I would also agree that product design is more than skin deep. Although best known for inventing the Walkman, Sony was also responsible for developing the now seldom used "Beta" video format. A great design, however it was soon replaced by the "VHS" video format which combined lower pricing with a more user-friendly movie recording platform.
 
D

dwall

#7
Design is more than skin deep because it includes all of the initial innovations that are built into the product by the original designer plus the continual tinkering of other designers as they seek to carve out their market share of the product by differentiation of their product. So the design evolves into hopefully the best possible product at a lesser cost than the original.
 
R

Roberta

#8
Design

When you evaluate the purchase of a product, design will always come into play. People can be torn when comparing products for purchase and sometimes have to chose between the visual design of the product or the utility. For example, maybe a Corvette is of better quality than a Mustang, but really, when are you going to notice a difference in your everyday driving? People will spend the money to get the Corvette because of the perception they have of it over the Mustang. Design has sold the car, and at a higher price.
 
M

Mary Davenport

#9
dwall said:
Design is more than skin deep because it includes all of the initial innovations that are built into the product by the original designer plus the continual tinkering of other designers as they seek to carve out their market share of the product by differentiation of their product. So the design evolves into hopefully the best possible product at a lesser cost than the original.
You're absoultely right, and I hadn't considered that, but evolution is very much a part of design, and keeps it from being "skin-deep". :thanks:
 
J

Jamie Morris

#10
Product Design

Mary Davenport said:
You're absoultely right, and I hadn't considered that, but evolution is very much a part of design, and keeps it from being "skin-deep". :thanks:
I certainly agree with the posts related to designing a product that provides quality service, considers the customer needs, and has brand recognition (i.e., the Walkman).

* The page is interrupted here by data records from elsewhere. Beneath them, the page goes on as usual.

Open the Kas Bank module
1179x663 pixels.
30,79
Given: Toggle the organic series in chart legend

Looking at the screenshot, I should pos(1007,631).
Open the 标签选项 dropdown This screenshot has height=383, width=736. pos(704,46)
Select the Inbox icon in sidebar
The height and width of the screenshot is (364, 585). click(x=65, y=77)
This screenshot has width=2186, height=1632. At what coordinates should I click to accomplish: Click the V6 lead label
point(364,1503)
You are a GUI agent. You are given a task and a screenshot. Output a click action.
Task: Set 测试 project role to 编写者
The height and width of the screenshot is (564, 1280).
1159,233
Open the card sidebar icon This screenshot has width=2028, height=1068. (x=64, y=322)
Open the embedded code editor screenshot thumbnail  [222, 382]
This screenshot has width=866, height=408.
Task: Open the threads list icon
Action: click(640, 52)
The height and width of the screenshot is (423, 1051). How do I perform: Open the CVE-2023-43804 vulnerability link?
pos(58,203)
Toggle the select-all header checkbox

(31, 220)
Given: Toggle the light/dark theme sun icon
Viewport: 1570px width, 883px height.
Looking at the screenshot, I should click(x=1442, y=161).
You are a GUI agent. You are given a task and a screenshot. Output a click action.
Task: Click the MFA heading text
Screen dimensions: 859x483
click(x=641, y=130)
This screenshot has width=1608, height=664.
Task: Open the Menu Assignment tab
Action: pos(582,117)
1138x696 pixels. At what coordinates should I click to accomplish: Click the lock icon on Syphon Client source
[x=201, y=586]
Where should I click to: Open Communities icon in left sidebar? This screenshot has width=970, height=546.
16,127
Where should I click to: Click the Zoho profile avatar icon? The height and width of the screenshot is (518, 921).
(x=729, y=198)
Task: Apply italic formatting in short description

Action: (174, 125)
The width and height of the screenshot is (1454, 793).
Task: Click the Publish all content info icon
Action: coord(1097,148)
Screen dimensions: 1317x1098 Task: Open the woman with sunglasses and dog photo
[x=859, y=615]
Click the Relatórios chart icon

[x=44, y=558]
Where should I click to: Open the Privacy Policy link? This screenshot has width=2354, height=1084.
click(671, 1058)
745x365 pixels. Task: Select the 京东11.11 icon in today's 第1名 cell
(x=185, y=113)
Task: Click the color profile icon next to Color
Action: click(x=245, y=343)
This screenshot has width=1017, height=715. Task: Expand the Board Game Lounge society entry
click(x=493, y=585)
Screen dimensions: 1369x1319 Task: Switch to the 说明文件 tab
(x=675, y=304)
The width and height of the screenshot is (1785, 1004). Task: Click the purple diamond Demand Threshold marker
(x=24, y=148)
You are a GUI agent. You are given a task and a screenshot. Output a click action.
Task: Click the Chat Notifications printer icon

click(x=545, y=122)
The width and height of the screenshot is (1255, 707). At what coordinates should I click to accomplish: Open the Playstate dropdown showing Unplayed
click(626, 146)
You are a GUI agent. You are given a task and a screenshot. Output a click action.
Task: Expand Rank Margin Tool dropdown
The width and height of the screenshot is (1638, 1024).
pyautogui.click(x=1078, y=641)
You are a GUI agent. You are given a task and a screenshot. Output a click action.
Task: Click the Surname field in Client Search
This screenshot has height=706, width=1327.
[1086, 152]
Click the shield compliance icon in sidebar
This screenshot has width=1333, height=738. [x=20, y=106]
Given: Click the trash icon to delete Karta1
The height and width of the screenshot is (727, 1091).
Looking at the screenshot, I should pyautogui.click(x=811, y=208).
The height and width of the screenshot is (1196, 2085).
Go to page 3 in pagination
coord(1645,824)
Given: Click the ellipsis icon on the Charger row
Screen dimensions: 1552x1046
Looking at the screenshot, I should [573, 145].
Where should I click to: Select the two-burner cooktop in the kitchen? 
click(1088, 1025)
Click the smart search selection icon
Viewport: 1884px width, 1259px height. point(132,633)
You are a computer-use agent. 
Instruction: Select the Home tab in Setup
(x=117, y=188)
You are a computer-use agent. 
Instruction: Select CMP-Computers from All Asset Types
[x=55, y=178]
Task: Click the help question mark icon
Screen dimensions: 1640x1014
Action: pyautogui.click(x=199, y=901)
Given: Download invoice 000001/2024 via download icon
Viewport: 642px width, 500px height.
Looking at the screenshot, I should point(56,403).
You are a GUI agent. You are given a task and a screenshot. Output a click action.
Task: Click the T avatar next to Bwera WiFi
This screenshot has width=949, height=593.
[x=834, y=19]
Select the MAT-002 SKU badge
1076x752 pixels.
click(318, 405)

Additionally, product improvements based on customer feedback is a way to maintain a product in its lifecycle. However, consider this. Baking soda originally introduced as a product for baking was sliding into the decline mode in its product life cycle. The product was reintroduced as an order eliminator for refrigerators, etc., and its life cycle moved back to the growth phase. Notice that the product was not redesigned, a new need/perceived desire was created for customers based on product marketing. Based on this wonderful marketing technique, decisions were made that baking soda could be used a breath freshening agent in toothpaste, so it became a component in another product. Note that the ingredients in baking soda have not changed, it has not been redesigned, it is still just baking soda. So sometimes marketing and product re-introduction can keep a product going.